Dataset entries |
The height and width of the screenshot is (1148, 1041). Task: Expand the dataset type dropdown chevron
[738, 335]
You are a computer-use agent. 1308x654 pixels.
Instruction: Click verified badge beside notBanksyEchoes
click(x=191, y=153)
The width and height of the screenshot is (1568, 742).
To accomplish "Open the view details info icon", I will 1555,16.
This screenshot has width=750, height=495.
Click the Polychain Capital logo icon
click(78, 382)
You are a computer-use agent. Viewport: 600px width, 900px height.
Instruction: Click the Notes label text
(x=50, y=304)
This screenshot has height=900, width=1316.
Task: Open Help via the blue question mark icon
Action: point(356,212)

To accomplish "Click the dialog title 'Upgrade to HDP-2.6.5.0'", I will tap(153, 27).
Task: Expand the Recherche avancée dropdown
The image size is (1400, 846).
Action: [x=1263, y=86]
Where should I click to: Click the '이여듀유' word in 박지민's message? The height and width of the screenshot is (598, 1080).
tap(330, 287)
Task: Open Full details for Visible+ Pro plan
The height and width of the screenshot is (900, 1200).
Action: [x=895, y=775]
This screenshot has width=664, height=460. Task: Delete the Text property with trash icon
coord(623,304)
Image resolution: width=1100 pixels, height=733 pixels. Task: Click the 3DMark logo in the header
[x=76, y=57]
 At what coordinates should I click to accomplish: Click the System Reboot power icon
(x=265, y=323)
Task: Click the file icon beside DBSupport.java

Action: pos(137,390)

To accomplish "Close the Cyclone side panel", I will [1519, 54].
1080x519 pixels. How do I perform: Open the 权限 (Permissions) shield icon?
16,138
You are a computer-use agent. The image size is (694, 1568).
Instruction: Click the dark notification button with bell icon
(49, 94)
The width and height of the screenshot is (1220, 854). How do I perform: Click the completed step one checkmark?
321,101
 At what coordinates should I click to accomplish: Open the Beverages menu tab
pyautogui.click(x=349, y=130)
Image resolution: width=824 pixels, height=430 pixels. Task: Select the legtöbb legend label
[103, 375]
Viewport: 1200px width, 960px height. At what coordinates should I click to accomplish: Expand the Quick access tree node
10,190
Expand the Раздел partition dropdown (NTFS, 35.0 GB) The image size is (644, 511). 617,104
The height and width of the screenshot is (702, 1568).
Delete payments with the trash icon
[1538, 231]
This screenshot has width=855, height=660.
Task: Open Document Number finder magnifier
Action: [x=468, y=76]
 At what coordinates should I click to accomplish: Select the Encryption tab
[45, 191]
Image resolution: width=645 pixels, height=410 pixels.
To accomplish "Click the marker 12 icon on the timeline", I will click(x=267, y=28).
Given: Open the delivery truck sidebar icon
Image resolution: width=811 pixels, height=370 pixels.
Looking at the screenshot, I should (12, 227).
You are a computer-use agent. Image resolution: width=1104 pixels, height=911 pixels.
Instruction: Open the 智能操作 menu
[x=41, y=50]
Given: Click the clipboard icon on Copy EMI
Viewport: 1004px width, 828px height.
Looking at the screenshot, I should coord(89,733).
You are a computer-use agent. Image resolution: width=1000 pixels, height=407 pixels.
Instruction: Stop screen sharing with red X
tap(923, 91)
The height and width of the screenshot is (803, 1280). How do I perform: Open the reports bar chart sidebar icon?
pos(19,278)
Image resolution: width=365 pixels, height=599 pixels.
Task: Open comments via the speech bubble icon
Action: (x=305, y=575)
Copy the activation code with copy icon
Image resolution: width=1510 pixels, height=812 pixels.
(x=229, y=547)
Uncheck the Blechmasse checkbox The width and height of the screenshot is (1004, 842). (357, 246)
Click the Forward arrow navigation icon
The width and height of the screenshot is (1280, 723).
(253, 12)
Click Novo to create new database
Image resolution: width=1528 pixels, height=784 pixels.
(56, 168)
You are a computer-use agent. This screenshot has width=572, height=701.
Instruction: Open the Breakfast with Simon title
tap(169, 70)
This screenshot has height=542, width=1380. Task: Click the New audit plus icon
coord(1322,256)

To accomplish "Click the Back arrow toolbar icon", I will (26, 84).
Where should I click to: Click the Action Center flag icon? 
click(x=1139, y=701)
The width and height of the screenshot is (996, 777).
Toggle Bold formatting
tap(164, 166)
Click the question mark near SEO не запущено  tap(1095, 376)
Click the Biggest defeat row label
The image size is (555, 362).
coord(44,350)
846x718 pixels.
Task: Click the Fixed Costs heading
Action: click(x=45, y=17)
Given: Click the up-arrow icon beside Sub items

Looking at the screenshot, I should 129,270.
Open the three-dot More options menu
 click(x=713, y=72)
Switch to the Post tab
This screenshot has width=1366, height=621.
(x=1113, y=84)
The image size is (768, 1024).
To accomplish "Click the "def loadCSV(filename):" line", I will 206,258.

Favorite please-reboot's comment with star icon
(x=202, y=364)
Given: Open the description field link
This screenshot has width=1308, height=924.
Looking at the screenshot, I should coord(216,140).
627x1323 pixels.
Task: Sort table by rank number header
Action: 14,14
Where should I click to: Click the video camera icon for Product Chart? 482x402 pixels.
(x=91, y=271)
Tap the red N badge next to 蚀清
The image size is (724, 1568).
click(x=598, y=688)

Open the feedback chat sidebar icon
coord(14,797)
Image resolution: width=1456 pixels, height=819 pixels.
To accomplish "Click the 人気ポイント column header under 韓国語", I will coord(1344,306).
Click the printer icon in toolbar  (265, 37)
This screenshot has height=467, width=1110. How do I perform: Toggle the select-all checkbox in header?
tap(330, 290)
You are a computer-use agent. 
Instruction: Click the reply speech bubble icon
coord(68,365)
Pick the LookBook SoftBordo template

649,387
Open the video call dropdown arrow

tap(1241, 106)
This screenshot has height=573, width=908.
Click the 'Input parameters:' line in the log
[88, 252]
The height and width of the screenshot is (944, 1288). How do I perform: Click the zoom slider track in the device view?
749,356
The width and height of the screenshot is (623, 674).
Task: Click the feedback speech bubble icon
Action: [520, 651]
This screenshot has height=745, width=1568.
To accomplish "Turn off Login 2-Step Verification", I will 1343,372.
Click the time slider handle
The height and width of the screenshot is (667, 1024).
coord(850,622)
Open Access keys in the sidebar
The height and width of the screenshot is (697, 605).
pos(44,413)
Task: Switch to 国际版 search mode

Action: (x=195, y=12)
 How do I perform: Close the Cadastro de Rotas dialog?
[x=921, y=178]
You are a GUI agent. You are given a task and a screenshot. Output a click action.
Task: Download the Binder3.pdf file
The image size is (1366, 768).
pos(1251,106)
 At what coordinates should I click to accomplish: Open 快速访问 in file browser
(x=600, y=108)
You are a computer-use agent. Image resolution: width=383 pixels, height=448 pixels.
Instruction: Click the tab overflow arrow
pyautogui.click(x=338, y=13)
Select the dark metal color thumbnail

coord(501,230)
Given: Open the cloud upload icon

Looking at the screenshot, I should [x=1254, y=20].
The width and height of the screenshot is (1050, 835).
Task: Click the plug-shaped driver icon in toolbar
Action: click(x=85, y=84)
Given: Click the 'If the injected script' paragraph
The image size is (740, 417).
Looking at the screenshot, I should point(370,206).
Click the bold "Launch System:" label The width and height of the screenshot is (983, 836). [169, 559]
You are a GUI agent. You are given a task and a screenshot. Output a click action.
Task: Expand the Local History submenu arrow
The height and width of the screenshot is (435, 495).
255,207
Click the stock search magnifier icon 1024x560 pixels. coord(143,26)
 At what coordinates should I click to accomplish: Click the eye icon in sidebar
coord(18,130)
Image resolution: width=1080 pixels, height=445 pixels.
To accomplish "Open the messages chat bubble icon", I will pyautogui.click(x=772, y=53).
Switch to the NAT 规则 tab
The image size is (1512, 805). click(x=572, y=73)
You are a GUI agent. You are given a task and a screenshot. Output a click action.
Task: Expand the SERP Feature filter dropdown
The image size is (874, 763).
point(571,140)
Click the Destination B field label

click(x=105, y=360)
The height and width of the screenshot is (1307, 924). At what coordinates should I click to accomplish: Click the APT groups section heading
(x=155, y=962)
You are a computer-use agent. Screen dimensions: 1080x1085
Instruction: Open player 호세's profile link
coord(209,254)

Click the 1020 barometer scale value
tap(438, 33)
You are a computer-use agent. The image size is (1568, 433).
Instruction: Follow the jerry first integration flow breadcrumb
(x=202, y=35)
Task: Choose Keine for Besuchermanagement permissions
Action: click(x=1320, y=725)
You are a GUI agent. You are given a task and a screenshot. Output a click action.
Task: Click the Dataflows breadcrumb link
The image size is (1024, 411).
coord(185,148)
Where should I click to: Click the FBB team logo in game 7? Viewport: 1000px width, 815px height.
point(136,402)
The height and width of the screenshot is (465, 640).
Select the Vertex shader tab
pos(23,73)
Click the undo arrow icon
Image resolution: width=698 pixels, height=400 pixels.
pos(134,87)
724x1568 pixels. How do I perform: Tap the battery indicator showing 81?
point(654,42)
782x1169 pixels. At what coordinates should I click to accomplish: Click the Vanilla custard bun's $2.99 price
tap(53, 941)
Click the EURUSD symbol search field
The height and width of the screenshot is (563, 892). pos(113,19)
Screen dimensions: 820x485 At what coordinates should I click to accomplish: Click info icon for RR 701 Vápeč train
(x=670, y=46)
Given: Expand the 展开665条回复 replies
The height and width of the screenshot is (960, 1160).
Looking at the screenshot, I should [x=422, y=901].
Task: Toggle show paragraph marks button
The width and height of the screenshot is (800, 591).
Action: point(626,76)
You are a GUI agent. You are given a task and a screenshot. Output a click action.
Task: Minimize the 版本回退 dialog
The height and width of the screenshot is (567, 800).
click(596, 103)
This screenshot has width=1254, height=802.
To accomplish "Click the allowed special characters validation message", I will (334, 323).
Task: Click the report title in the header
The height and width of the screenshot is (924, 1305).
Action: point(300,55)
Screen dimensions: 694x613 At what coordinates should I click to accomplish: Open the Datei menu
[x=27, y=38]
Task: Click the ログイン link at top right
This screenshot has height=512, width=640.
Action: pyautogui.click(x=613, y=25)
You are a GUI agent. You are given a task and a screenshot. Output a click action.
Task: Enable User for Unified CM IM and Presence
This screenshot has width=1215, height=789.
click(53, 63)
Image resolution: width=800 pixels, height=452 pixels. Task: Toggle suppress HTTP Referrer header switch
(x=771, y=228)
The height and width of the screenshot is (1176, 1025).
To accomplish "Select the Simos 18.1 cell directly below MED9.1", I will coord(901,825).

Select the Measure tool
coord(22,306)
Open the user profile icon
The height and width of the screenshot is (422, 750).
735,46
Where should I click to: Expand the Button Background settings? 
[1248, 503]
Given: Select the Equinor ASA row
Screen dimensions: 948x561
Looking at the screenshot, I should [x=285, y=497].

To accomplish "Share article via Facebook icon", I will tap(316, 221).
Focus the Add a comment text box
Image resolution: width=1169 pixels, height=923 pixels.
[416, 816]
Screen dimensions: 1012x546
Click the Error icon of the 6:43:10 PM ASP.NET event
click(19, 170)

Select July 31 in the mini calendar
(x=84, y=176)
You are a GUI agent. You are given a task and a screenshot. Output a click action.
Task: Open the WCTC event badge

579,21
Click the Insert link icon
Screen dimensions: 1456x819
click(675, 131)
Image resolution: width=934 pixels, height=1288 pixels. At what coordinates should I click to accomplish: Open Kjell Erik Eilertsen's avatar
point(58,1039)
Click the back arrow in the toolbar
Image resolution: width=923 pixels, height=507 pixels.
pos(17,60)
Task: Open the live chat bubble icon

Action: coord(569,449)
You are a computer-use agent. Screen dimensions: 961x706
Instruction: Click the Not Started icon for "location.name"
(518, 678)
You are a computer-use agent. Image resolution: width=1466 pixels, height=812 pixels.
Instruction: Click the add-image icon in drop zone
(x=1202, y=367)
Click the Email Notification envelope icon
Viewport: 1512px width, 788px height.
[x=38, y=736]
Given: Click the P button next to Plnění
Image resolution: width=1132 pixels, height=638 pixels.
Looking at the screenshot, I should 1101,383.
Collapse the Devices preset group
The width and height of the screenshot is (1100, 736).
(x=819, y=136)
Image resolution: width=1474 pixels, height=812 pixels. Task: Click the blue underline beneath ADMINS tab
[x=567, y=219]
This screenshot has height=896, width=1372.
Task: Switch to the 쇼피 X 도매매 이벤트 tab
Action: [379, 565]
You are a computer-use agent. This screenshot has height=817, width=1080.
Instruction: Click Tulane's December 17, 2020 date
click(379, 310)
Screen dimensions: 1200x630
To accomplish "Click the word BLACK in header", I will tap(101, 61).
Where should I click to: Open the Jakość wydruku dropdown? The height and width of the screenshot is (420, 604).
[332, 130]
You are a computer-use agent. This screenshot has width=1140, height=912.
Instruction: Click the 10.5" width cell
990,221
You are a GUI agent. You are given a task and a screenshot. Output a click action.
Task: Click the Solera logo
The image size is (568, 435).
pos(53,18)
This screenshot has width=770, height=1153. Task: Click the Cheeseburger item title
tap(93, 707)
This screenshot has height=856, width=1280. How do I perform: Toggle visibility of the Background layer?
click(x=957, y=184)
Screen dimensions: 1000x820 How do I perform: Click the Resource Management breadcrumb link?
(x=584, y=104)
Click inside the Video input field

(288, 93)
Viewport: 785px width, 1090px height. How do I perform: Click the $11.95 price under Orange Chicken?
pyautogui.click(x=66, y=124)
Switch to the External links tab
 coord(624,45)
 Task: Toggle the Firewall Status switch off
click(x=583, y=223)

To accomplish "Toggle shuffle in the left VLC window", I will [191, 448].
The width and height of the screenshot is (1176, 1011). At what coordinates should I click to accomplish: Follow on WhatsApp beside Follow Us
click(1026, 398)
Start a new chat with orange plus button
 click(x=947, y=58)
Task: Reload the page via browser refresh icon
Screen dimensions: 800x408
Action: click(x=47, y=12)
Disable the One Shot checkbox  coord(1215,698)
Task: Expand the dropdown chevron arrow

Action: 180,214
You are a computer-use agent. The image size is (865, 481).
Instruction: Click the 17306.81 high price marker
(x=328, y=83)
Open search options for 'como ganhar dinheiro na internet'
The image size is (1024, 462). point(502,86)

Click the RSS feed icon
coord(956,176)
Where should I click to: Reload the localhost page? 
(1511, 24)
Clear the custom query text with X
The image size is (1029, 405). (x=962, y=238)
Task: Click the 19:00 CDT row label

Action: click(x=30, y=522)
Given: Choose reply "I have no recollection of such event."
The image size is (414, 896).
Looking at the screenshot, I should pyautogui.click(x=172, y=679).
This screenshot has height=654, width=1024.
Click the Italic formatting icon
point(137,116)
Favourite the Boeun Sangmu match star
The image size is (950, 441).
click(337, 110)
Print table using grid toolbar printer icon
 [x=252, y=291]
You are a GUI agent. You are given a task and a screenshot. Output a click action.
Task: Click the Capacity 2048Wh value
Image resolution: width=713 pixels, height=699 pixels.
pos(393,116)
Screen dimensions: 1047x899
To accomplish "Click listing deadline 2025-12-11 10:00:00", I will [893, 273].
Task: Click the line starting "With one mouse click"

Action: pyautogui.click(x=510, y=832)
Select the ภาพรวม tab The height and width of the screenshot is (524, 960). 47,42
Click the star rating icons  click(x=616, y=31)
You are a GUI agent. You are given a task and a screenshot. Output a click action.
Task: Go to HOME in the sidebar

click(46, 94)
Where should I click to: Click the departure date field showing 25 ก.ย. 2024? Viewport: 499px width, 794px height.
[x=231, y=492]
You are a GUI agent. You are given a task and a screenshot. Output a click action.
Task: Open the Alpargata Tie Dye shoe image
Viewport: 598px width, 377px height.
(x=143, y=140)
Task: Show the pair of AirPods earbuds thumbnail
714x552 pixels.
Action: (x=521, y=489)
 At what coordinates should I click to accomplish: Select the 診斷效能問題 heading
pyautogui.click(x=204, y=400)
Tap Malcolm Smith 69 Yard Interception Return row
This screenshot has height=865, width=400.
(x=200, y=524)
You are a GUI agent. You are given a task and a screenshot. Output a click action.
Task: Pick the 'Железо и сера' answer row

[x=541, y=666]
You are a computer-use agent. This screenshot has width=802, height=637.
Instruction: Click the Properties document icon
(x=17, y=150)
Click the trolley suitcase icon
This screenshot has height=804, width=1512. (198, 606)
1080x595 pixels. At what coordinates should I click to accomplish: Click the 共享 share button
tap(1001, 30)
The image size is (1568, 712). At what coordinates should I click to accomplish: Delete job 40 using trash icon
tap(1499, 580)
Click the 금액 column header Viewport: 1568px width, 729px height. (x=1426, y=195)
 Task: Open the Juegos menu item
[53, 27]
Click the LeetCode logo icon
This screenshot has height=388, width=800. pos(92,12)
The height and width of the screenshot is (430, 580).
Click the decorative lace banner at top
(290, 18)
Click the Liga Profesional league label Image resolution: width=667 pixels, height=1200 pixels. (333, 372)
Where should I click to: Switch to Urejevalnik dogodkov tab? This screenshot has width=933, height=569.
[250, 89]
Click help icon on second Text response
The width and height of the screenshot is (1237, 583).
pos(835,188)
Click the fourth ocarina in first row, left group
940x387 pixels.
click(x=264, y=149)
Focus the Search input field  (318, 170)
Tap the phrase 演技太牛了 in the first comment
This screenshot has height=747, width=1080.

EXERCISE INSTRUCTIONS |
Reproduce the lines of the entries above from the one with "This screenshot has height=542, width=1380." to the one with "The image size is (768, 1024).", both included, exactly and without any other line.

EXPECTED OUTPUT |
This screenshot has height=542, width=1380. Task: Click the New audit plus icon
coord(1322,256)

To accomplish "Click the Back arrow toolbar icon", I will (26, 84).
Where should I click to: Click the Action Center flag icon? 
click(x=1139, y=701)
The width and height of the screenshot is (996, 777).
Toggle Bold formatting
tap(164, 166)
Click the question mark near SEO не запущено  tap(1095, 376)
Click the Biggest defeat row label
The image size is (555, 362).
coord(44,350)
846x718 pixels.
Task: Click the Fixed Costs heading
Action: click(x=45, y=17)
Given: Click the up-arrow icon beside Sub items

Looking at the screenshot, I should 129,270.
Open the three-dot More options menu
 click(x=713, y=72)
Switch to the Post tab
This screenshot has width=1366, height=621.
(x=1113, y=84)
The image size is (768, 1024).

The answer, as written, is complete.